• fashion
  • performing

5 June 2020

When Adelie Gahan-Hannibal discovered that the Australian Ballet goes through almost 7,500 pairs of custom-made ballet shoes every year, the Melbourne-based fashion design student hatched “a summer project”.

Image(s) of Adelie’s work by Mike Hannibal

Drawn to issues of sector sustainability and seeking to “upcycle” discarded footwear, Adelie wrote to the Australian Ballet requesting any surplus shoes. To her delight, the Ballet wrote back, offering her 50 pairs at a total value of $6,000.

“There’s a box here waiting for you,” they replied. “You’re more than welcome to collect it.”

For all its poise and grace, ballet is brutal on footwear. Pointe work – in which a ballet dancer supports their entire body weight on the tips of their feet – is performed while wearing pointe shoes. Though structurally reinforced, these shoes take a beating and rarely last long.

The shoes in Adelie’s box neither smelt too bad nor looked too rough. Adelie took the shoes from the box and spread them throughout her Fitzroy North studio. There they remained for quite some time, while Adelie considered her next creative steps.

Like a watchmaker who disassembles a clock to better comprehend and calibrate the clock’s component parts, Adelie took a pair of ballet shoes and broke them into pieces.

She rearranged each element and made sketches of each fragment. She found that no two pairs of shoes were exactly the same. This offered her, she says, “a different experience every time.”

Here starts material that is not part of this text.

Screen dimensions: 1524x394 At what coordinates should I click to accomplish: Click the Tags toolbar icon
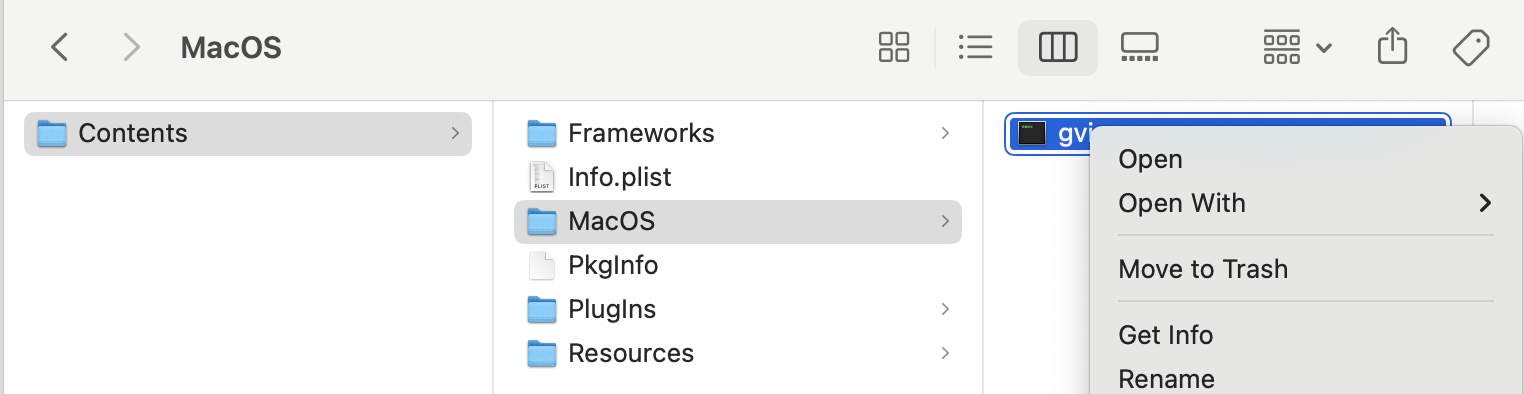tap(1471, 47)
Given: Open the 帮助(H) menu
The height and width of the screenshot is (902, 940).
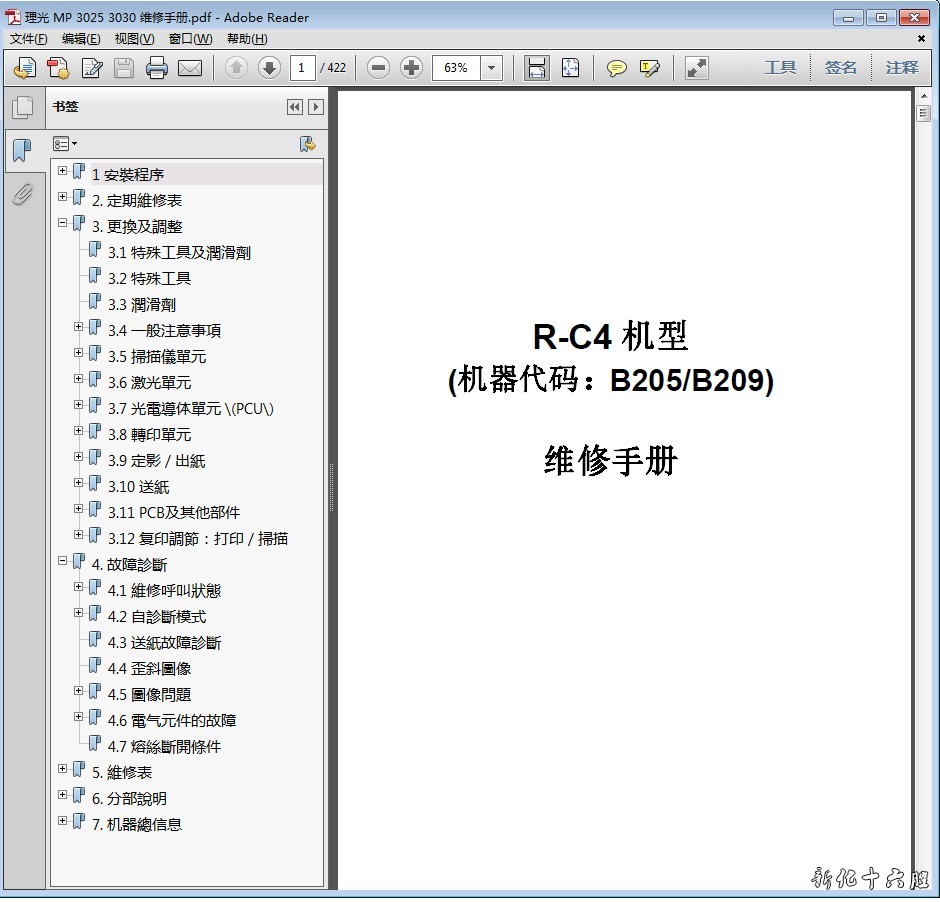Looking at the screenshot, I should point(247,39).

New ideas began to form and soon she found herself preoccupied by “endless possibilities.”

Her aim is to repurpose the shoes into other garments, accessories and forms – into things like jewellery, jacket pockets, sleeves and bags – and perhaps compile an art show of new and novel objects.

Ultimately, she hopes to “start a conversation” about the sustainability of costume design and the environmental footprint of the design and fashion sectors.

“It’s a big issue,” she believes. “And whether you are in the industry or simply a consumer of everyday clothing, it’s something we all need to think about and start making changes.”